» Goal of the exercise
Go to the line holding "This screenshot has height=1064, width=1704." in the entries below and write out exactly every line down to and including the line holding "Task: Tap the 青青 avatar thumbnail".

Records contained in a dataset:

□ □ □ □

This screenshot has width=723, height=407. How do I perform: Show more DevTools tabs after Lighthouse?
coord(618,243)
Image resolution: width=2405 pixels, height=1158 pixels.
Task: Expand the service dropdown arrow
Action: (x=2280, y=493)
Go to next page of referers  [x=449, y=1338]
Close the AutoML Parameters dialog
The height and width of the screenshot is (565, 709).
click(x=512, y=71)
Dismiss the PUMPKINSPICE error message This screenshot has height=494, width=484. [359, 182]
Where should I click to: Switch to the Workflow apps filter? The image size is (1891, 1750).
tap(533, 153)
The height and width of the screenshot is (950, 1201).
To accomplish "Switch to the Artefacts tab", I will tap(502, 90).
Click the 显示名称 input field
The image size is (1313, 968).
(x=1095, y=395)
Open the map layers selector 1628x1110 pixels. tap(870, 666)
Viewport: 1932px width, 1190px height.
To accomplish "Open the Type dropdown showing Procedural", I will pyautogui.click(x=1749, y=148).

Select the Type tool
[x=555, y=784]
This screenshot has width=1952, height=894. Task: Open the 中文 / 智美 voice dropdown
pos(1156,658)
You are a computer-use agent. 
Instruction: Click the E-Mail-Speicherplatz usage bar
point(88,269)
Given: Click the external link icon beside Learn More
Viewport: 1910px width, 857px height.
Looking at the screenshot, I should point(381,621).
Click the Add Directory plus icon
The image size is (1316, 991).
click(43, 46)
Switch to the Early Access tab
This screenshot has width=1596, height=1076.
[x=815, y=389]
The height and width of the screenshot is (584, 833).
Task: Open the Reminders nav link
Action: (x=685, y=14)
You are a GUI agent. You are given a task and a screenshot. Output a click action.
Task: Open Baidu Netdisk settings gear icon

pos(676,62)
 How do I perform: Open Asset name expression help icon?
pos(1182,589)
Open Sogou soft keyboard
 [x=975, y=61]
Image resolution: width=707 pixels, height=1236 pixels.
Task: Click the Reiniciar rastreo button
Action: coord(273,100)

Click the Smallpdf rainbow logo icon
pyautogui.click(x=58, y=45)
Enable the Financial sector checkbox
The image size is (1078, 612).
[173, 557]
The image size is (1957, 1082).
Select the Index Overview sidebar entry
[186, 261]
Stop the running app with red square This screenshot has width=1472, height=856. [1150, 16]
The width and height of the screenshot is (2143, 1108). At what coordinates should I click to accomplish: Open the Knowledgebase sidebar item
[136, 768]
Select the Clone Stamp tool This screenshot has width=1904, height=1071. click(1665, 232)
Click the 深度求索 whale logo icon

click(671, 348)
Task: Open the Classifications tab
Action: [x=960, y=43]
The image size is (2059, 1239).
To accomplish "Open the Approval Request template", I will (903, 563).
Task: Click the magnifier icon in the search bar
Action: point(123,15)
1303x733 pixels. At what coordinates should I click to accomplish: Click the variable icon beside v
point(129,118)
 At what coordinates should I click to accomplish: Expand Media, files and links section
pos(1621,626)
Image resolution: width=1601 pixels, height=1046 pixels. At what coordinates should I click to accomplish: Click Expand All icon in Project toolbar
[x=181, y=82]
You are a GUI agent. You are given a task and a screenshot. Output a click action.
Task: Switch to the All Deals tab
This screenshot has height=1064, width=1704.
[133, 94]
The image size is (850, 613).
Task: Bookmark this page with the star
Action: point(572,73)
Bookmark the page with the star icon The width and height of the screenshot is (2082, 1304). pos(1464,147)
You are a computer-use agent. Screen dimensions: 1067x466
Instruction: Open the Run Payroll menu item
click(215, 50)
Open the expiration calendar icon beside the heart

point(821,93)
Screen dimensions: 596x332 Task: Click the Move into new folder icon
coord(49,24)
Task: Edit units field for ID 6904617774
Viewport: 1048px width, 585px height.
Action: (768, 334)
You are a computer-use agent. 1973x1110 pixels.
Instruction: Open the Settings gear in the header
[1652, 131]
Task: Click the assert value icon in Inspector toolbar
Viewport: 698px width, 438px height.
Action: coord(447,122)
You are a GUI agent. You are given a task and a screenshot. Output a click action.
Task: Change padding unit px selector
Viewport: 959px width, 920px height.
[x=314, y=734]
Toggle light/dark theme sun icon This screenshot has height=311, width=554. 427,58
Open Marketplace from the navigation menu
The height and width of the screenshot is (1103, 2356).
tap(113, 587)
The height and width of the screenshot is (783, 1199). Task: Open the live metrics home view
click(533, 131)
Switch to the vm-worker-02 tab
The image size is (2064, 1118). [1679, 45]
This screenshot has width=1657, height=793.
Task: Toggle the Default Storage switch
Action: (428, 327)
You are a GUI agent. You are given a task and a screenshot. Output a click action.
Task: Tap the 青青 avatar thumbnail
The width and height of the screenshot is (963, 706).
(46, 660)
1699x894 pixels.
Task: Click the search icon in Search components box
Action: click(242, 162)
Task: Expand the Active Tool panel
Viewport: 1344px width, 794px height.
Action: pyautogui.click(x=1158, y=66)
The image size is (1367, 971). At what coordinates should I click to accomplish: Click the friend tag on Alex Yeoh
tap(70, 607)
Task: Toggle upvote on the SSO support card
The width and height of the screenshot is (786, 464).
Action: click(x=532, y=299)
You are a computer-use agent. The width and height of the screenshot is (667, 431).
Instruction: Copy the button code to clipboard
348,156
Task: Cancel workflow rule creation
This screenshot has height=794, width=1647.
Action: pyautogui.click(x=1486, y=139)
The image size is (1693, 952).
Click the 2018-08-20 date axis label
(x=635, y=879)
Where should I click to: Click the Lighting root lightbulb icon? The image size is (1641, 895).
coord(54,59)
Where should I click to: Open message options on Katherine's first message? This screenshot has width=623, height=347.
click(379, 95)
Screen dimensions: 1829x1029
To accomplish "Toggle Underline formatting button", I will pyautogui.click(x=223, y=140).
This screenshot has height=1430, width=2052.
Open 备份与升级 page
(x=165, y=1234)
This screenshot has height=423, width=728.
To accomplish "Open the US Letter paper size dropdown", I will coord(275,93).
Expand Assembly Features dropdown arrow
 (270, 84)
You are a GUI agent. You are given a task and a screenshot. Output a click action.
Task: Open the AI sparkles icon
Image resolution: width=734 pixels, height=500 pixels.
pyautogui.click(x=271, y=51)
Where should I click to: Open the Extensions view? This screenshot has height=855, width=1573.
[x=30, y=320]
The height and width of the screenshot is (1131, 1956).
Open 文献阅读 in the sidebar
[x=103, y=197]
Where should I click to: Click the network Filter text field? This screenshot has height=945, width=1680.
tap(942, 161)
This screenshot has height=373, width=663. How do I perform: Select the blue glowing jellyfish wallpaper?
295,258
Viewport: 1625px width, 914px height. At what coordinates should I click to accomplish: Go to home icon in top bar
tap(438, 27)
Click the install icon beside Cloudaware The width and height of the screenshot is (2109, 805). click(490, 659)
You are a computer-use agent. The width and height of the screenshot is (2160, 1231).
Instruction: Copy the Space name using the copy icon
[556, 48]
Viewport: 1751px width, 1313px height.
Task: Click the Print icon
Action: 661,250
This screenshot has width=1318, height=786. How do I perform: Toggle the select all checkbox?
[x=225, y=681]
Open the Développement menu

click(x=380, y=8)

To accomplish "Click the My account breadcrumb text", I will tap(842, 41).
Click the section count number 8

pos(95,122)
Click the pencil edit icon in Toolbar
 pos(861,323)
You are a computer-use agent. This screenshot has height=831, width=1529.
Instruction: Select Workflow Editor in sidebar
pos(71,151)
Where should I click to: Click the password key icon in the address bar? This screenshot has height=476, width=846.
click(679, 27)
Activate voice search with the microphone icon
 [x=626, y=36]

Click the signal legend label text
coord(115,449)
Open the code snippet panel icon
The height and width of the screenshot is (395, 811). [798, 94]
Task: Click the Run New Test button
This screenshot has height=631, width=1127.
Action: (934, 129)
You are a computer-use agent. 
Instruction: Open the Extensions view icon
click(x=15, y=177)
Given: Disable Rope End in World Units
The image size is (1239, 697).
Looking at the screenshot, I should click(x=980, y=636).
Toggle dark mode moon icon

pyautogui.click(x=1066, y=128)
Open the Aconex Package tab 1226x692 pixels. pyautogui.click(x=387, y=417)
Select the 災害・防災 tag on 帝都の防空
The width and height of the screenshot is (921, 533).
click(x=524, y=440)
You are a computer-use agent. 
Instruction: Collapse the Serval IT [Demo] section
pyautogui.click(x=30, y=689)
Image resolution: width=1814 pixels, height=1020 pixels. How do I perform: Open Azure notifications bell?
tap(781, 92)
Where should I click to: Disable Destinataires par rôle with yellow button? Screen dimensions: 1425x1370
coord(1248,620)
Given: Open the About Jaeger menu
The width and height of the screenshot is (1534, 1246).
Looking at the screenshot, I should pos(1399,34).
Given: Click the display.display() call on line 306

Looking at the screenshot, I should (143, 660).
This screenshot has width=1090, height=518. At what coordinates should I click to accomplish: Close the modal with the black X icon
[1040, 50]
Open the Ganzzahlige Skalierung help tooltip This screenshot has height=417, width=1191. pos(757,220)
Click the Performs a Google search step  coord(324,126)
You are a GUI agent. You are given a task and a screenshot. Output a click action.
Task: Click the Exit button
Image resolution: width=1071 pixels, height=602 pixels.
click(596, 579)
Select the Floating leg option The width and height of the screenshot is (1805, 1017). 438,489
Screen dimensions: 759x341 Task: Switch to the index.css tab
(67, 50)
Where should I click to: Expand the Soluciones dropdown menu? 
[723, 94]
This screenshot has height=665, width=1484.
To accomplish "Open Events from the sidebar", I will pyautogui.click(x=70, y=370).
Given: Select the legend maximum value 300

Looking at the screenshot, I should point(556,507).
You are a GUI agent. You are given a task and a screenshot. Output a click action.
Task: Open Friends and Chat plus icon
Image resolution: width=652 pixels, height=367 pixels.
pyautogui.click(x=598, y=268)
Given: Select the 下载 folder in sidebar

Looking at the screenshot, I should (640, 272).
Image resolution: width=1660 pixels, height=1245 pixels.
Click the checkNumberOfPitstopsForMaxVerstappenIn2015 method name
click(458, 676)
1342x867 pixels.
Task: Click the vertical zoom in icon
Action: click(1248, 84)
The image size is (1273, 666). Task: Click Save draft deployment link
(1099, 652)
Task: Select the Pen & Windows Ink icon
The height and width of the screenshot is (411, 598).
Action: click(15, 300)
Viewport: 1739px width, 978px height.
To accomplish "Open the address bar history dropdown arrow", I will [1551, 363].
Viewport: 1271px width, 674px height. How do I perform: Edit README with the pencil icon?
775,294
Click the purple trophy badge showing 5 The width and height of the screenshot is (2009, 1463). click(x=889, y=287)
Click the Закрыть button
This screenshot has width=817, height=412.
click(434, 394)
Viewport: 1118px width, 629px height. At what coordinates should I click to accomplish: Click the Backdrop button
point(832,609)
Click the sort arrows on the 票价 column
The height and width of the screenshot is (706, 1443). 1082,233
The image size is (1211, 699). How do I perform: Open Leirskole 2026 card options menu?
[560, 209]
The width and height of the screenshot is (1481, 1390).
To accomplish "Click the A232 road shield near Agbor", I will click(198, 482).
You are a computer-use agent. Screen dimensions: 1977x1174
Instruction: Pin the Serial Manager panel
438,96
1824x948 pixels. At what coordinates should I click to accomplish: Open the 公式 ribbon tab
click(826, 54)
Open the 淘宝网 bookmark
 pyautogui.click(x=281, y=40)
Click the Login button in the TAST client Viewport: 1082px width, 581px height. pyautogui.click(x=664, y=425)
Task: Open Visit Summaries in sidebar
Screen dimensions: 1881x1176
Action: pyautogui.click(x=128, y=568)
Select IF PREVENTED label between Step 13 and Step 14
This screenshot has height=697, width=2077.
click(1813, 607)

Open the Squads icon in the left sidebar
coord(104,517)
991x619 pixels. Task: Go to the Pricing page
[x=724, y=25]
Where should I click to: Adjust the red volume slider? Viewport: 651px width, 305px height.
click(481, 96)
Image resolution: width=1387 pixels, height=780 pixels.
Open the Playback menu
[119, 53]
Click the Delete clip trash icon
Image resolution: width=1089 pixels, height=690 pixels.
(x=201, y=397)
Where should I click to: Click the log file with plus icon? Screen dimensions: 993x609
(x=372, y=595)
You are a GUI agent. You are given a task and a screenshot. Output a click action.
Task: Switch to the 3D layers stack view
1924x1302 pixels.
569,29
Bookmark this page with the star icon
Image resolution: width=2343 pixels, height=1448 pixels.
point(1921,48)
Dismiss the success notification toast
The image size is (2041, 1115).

□ □ □ □

» Reply
This screenshot has height=1064, width=1704.
[133, 94]
The image size is (850, 613).
Task: Bookmark this page with the star
Action: point(572,73)
Bookmark the page with the star icon The width and height of the screenshot is (2082, 1304). pos(1464,147)
You are a computer-use agent. Screen dimensions: 1067x466
Instruction: Open the Run Payroll menu item
click(215, 50)
Open the expiration calendar icon beside the heart

point(821,93)
Screen dimensions: 596x332 Task: Click the Move into new folder icon
coord(49,24)
Task: Edit units field for ID 6904617774
Viewport: 1048px width, 585px height.
Action: (768, 334)
You are a computer-use agent. 1973x1110 pixels.
Instruction: Open the Settings gear in the header
[1652, 131]
Task: Click the assert value icon in Inspector toolbar
Viewport: 698px width, 438px height.
Action: coord(447,122)
You are a GUI agent. You are given a task and a screenshot. Output a click action.
Task: Change padding unit px selector
Viewport: 959px width, 920px height.
[x=314, y=734]
Toggle light/dark theme sun icon This screenshot has height=311, width=554. 427,58
Open Marketplace from the navigation menu
The height and width of the screenshot is (1103, 2356).
tap(113, 587)
The height and width of the screenshot is (783, 1199). Task: Open the live metrics home view
click(533, 131)
Switch to the vm-worker-02 tab
The image size is (2064, 1118). [1679, 45]
This screenshot has width=1657, height=793.
Task: Toggle the Default Storage switch
Action: (428, 327)
You are a GUI agent. You are given a task and a screenshot. Output a click action.
Task: Tap the 青青 avatar thumbnail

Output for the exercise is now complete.